Furthermore, the birds’ ears sound as if they’re up and running. Although no one yet understands why, it turns out that a click or other soft tone made in a functioning ear will echo microseconds later. If the hair cells are damaged, the echo is absent. These otoacoustic emissions are the best tool yet for diagnosing deafness in infants, which is what Susan Norton, a researcher-clinician who works with Rubel, usually does. Recently, however, she has been using the emissions to track the recovery of hearing in Rubel’s avian subjects. Norton finds no emission right after the hair cells are damaged; with time, as the hair cells regenerate, the emissions return, first to high-intensity sounds and then to low.
The big question, of course, is what this work means for human hearing. Very little work has been done on mammals, Rubel cautions. His group has looked at the cochleas of gerbils and seen a small increase in cell growth, although they saw no new hair cells developing. Other labs have found small rates of hair-cell regeneration, but only in the segment of the inner ear that controls equilibrium. In March, Andrew Forge of University College in London and Jeffrey Corwin and his colleagues at the University of Virginia School of Medicine announced that they had observed hair-cell regeneration in guinea pigs. The Virginia researchers also found, in culture, signs of human hair-cell regeneration by using human tissue taken from the area of the cochlea (called the utricle) responsible for balance. Even though these are balance hair cells, the researchers are excited about the implications this raises for regenerating hearing hair cells.
But first things first: the current task is to isolate the molecule that stimulates hair-cell proliferation in birds. (Or, if a molecule inhibits proliferation in mammals, to find that.) Several labs are now working on the problem, aided by biotech companies eager to be part of research that might, over the long haul, produce a drug useful to some of the 28 million Americans with hearing loss.
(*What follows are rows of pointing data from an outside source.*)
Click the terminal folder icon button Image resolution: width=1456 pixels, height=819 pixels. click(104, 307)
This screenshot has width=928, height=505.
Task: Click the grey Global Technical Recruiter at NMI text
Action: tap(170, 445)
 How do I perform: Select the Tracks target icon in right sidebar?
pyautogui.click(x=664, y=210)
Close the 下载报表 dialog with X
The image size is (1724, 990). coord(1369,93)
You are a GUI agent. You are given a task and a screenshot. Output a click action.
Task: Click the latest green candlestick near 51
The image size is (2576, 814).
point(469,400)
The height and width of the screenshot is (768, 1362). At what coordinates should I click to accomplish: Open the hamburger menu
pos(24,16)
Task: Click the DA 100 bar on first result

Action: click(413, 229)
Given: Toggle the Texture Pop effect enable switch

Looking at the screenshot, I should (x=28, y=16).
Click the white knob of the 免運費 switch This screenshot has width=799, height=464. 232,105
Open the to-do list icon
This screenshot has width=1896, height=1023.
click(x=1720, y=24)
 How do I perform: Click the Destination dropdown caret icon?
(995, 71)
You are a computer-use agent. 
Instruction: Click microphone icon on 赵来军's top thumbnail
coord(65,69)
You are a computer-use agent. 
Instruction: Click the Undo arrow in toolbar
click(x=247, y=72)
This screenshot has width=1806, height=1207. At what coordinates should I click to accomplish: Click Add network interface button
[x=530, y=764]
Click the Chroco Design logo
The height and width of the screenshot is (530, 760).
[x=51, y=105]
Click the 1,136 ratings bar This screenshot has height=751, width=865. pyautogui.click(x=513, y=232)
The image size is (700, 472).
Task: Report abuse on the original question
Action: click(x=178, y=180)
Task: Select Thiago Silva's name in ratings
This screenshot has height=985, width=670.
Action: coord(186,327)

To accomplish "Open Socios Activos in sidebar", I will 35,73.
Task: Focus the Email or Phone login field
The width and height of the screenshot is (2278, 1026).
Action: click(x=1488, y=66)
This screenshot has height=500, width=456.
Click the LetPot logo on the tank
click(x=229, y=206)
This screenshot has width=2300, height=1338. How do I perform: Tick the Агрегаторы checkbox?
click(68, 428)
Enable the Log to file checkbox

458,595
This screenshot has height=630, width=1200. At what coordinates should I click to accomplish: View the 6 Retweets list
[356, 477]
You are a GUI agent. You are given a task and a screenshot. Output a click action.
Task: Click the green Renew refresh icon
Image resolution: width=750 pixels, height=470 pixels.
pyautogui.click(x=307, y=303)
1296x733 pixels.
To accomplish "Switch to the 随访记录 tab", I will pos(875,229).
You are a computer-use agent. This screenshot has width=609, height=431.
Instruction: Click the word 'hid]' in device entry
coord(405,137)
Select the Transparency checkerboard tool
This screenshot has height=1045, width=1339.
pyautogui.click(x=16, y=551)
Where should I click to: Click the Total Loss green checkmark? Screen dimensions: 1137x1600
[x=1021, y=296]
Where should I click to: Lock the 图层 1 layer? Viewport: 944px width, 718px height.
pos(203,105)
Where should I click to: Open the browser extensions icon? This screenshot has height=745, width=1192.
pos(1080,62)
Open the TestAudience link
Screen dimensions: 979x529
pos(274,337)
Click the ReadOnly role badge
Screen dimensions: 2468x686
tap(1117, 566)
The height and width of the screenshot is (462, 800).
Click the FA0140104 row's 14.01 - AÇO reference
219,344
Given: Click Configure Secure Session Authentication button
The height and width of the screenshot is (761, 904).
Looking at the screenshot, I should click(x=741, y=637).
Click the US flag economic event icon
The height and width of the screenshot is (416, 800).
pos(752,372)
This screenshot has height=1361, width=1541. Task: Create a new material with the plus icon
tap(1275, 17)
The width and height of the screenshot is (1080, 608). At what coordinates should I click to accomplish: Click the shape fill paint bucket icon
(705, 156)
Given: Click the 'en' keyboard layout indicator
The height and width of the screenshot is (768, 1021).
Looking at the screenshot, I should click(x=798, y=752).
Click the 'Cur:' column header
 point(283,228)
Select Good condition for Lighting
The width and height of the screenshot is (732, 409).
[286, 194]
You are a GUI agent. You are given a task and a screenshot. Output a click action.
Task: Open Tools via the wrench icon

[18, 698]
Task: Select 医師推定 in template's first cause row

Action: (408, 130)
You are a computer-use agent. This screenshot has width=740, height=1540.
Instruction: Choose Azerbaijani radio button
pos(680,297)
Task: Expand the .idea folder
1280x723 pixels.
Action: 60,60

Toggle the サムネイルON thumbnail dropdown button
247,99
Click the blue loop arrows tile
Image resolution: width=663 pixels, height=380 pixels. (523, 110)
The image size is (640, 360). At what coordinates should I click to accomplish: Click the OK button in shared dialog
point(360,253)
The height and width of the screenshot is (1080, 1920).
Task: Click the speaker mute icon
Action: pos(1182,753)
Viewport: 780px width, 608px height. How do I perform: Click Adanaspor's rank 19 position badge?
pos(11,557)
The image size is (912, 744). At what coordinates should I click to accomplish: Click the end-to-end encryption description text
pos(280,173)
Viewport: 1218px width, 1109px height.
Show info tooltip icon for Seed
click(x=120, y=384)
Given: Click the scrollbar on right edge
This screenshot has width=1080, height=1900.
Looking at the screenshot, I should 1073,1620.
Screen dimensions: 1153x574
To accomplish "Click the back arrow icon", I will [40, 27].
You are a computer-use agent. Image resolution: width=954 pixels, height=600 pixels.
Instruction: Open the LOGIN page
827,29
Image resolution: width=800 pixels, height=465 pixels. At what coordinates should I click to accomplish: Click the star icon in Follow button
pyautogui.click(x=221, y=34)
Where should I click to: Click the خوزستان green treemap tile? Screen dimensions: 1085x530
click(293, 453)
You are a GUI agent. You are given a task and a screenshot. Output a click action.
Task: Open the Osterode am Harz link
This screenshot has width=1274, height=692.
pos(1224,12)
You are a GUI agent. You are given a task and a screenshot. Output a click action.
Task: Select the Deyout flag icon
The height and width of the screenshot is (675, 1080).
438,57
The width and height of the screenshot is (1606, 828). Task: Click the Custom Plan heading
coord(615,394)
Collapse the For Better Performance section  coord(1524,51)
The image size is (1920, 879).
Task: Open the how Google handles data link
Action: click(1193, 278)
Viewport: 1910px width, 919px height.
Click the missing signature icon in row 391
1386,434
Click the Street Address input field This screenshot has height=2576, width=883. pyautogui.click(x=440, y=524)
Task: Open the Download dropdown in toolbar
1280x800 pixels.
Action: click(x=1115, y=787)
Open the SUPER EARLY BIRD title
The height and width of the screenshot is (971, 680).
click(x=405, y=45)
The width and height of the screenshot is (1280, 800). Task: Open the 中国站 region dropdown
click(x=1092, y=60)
Rubel is expansive about the possibilities: We’re at an absolutely wonderful time in the history of biology to have discovered this, he says happily. We are learning so much, and we have so many powerful techniques we couldn’t imagine when we were in grad school. It’s early yet, he takes pains to point out. You’ve got to remember, this whole field of hair-cell regeneration is only four years old. But we’re doing great! And in my opinion, he adds, when you talk about actually restoring hearing, hair-cell regeneration is the only game in town.